Love me, love my gobs!

Sunday, January 22, 2012

Cream of Wheat Weather, Whether or Not

So many issues ....

Every so many winters, I get a sudden hankering for Cream of Wheat. It's not that I actually like the stuff.  In fact, I find it kind of gooey and lumpy and pasty and gross .... but in a good way. 

Mostly it reminds me of my childhood, my mother standing over the stove  cooking old original Cream of Wheat that took a good half hour to prepare, loading it up with milk and sugar, and then gently foisting it on me just before school.  I always felt well protected from Winter's Chill with Cream of Wheat inside my tummy, even though it did little to prevent me from getting regularly beaten up by half the schoolyard from Grades 1 through 5.

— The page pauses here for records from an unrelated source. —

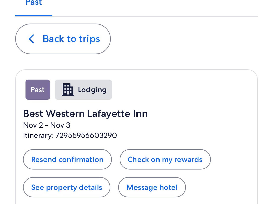Click the Lodging badge
The width and height of the screenshot is (273, 204).
tap(83, 89)
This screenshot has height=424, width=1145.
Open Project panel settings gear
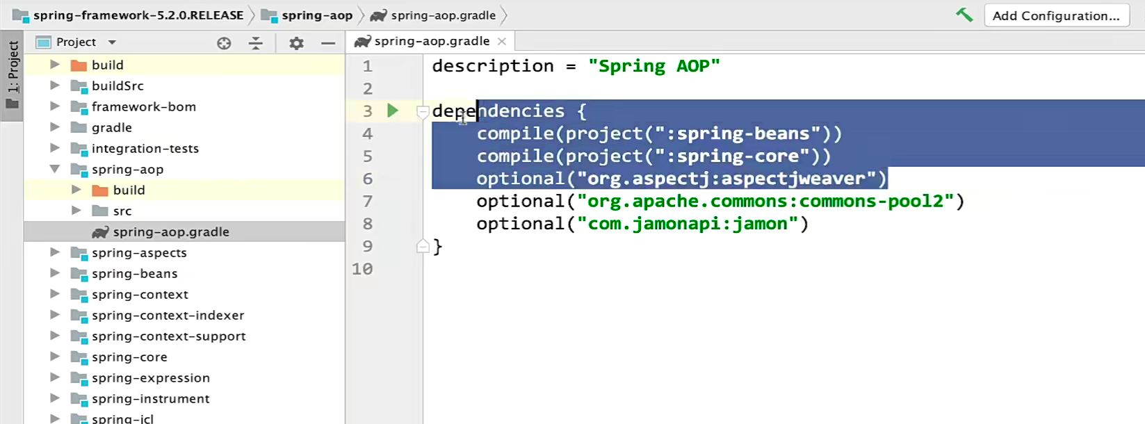pyautogui.click(x=296, y=43)
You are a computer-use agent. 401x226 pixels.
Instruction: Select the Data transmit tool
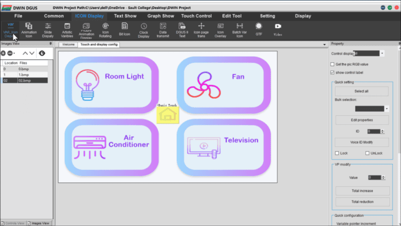point(162,30)
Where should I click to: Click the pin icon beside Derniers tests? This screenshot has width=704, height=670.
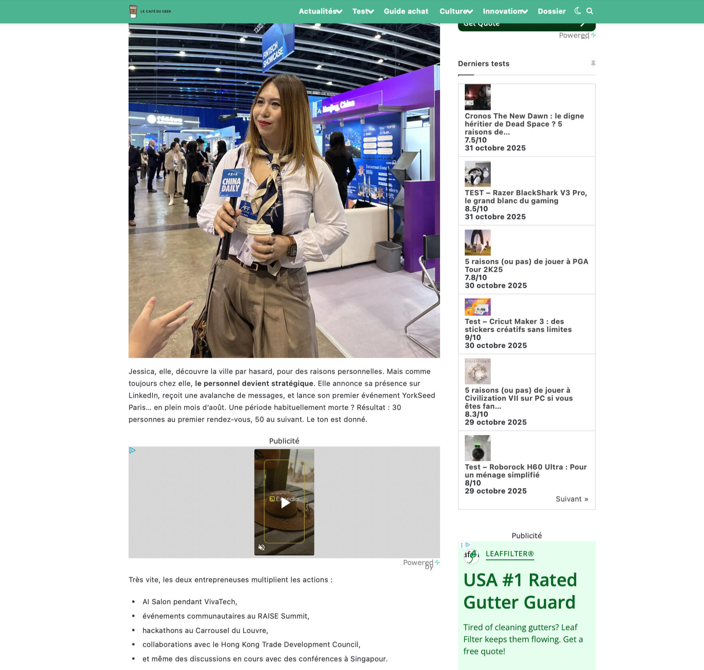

Cream of Wheat television commercials strove to present the same image as well.  As a freckle-faced youngster ate the the porridgely product and then ventured directly out into a raging blizzard, an airborne bowl of nutritious  steaming hot Cream of Wheat hovered directly over his head, guiding him and protecting him on his way to school while the jingle played:

That's Cream of Wheat weather we repeat,
So guard your family with hot Cream of Wheat ... 

And so it was  on a cold day last week that a familiar hankering for that wholesome goodness, nourishment, and marginal taste once again struck.   I bounded out of the house to the nearest SuperFresh and right to the aisle where Cream of Wheat 2012 was regularly being purveyed. 

But which Cream of Wheat to buy?  This is a product that has more speeds than a racing bike.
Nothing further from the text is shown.